Don't let stock market myths derail your long-term goals
You’ve probably heard the old saying: “Sell in May and Go Away.” It’s been around
forever — the idea being that the stock market underperforms from May through
October, so investors think they’re being clever by cashing out for the summer and
jumping back in around Halloween.
Sounds like a fun strategy, right? Easy and seasonal — almost like investing by
horoscope.
But here’s the reality: this kind of market timing rarely works. In fact, it can hurt your
long-term performance more than it helps.
When you pull out of the market based on a calendar gimmick, you run the risk of
missing some of the best days — those surprise rallies that often make up a big chunk
of annual gains. And if you’re investing for the long haul — retirement, a home, your
kids’ education — missing those good days can throw off your entire plan.
The truth is no one has a crystal ball. Not the big-name analysts.

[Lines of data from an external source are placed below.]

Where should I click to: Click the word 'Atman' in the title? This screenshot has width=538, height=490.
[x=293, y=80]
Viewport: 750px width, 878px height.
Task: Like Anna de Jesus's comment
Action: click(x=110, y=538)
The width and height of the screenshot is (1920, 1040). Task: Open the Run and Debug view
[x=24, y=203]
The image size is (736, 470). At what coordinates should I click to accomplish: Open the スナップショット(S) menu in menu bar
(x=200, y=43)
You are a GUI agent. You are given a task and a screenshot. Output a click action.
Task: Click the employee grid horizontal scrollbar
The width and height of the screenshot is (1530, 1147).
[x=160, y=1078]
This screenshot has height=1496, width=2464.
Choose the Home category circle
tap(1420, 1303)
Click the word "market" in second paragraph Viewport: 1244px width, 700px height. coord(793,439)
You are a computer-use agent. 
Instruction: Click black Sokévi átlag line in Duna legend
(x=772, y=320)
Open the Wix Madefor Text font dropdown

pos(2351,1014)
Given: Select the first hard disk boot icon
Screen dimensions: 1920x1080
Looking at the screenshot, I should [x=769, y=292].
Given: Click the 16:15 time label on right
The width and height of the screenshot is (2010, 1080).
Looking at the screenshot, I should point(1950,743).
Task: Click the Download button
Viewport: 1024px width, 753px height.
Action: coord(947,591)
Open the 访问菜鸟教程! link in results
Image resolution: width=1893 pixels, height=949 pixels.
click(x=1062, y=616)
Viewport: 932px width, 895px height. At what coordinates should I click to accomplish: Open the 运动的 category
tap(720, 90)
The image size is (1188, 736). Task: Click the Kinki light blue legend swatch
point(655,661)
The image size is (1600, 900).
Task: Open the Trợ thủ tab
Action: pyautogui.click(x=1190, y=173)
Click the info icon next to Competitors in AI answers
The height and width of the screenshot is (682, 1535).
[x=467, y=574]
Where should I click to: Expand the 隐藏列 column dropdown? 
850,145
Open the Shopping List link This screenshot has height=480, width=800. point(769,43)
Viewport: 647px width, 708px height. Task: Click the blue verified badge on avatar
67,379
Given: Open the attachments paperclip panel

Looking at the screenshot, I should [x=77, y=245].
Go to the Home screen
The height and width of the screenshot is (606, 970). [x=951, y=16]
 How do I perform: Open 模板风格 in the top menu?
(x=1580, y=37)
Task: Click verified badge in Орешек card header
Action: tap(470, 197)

Not your neighbor who
thinks he’s a stock-picking genius. And certainly not some age-old rhyme about the
calendar.
Let’s take another example: October. It gets a bad rap because of some infamous
crashes, like the ones in 1929 and 2008. But statistically, October has been more of a
rebound month than a crash month over the last few decades. Again — myth doesn’t
equal math.
Here’s my advice: don’t let headlines or superstitions decide when you invest. Instead,
focus on building a plan based on your goals, your timeline, and your risk tolerance.
Stay consistent. Stay calm. And remember — long-term success in the stock market is
built with patience, not panic.
The most effective investment strategy is to stay invested, stay focused, and stay the
course. That’s how lasting wealth is built—and how you create your rich financial future.